In order to prevail on a claim of ineffective assistance of counsel, a defendant must show that the performance of his counsel was deficient and that he was prejudiced by the deficient performance.  Strickland, 466 U.S. at 687, 104 S.Ct. 2052.   To establish that his counsel's performance was deficient, the defendant must show that counsel's representation “fell below an objective standard of reasonableness.”  Id. at 688, 104 S.Ct. 2052.   To establish prejudice, the defendant must show that “there is a reasonable probability that, but for counsel's unprofessional errors, the result of the proceeding would have been different.”  Id. at 694, 104 S.Ct. 2052.

When addressing the adequacy of counsel's performance, we must be “highly deferential” and make “every effort [ ] to eliminate the distorting effects of hindsight, to reconstruct the circumstances of counsel's challenged conduct, and to evaluate the conduct from counsel's perspective at the time.”  Id. at 689, 104 S.Ct. 2052.   There is a strong presumption that a counsel's performance “falls within the wide range of reasonable professional assistance.”  Id.

Error by counsel, even if professionally unreasonable, does not necessarily require that a judgment in a criminal proceeding be set aside if the error had no effect on the judgment.  Id. at 691, 104 S.Ct. 2052.   In an ineffectiveness claim, a defendant must affirmatively show prejudice.  Id. at 693, 104 S.Ct. 2052.   It is not sufficient for a defendant to show that the error(s) had some “conceivable effect” on the result of the proceeding because not every error that influences or affects a proceeding undermines the reliability of the outcome of the proceeding.  Id. The defendant must show that because of counsel's error, there is a reasonable probability that the result of the proceeding would have been different.  Id. at 694, 104 S.Ct. 2052.  “A reasonable probability is a probability sufficient to undermine confidence in the outcome.”  Id.

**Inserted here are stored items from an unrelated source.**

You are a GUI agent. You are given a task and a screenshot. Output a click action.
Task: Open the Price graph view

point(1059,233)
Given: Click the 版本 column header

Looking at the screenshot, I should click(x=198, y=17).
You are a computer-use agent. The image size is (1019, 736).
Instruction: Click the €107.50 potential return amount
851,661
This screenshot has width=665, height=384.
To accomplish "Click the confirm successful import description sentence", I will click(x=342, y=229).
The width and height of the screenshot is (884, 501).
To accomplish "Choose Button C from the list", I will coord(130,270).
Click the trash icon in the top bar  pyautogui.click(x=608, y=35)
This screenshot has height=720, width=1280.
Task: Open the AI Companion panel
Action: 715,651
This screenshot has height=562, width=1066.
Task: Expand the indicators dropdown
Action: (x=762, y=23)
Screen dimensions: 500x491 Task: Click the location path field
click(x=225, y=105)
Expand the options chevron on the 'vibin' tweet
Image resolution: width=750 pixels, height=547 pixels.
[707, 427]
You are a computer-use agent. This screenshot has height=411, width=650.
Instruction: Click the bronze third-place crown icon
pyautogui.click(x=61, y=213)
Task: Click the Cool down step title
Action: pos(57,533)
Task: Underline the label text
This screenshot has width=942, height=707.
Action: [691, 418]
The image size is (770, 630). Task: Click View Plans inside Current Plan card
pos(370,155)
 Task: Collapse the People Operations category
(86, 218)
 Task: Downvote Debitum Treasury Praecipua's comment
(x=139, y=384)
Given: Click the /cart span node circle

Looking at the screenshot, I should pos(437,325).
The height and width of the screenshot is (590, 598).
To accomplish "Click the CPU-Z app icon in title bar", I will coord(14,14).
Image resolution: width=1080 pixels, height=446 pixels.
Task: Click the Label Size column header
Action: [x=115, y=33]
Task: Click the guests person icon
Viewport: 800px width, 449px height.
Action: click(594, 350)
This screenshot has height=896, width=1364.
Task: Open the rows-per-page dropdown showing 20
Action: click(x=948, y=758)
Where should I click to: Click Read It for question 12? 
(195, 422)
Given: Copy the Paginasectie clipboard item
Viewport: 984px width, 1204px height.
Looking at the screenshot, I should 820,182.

 It is undisputed that the billing records of Odem's trial counsel indicate that he received and reviewed a copy of the DCI report.   It is also undisputed that six weeks later he received the letter from the State, revealing that the state had seized Richard Odem's red jacket, which matched the jacket described in the DCI Report.   We have previously stated that the connection between these two disclosures was “readily apparent.”  Odem v. Hopkins, 192 F.3d 772, 777 (8th Cir.1999).   Appellants argue that it was a tactical decision for defense counsel not to offer the evidence that Richard Odem's red jacket had a hair inside of it that was similar to Kimberly Smith's hair.   Appellants claim it would have been directly contrary to the strong alibi of Odem's brother as well as the strategy employed at trial that Odem was not “trying to point the finger to somebody else.”   Appellants further suggest that the district court refused to accord the actual trial strategy employed by defense counsel the appropriate level of deference.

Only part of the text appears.